WHAT YOU HAVE TO DO:
When the line containing "Huyện Kim Sơn (81, 1975)" is reached, begin reproducing lines exactly and continue through the last line of the records below.

Stored entries:
○ ○ ○ ○
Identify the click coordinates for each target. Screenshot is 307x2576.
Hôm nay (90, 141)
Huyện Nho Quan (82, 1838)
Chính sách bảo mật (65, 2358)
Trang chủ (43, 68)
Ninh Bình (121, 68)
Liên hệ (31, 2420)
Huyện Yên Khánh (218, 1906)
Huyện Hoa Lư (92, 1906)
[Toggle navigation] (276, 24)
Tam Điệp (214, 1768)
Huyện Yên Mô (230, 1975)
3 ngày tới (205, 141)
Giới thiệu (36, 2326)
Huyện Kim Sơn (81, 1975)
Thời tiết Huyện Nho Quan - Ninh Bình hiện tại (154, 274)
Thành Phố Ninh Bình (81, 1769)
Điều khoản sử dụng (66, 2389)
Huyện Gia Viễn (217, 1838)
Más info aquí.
○ ○ ○ ○
OUTPUT BELOW:
Huyện Kim Sơn (81, 1975)
Thời tiết Huyện Nho Quan - Ninh Bình hiện tại (154, 274)
Thành Phố Ninh Bình (81, 1769)
Điều khoản sử dụng (66, 2389)
Huyện Gia Viễn (217, 1838)
Más info aquí.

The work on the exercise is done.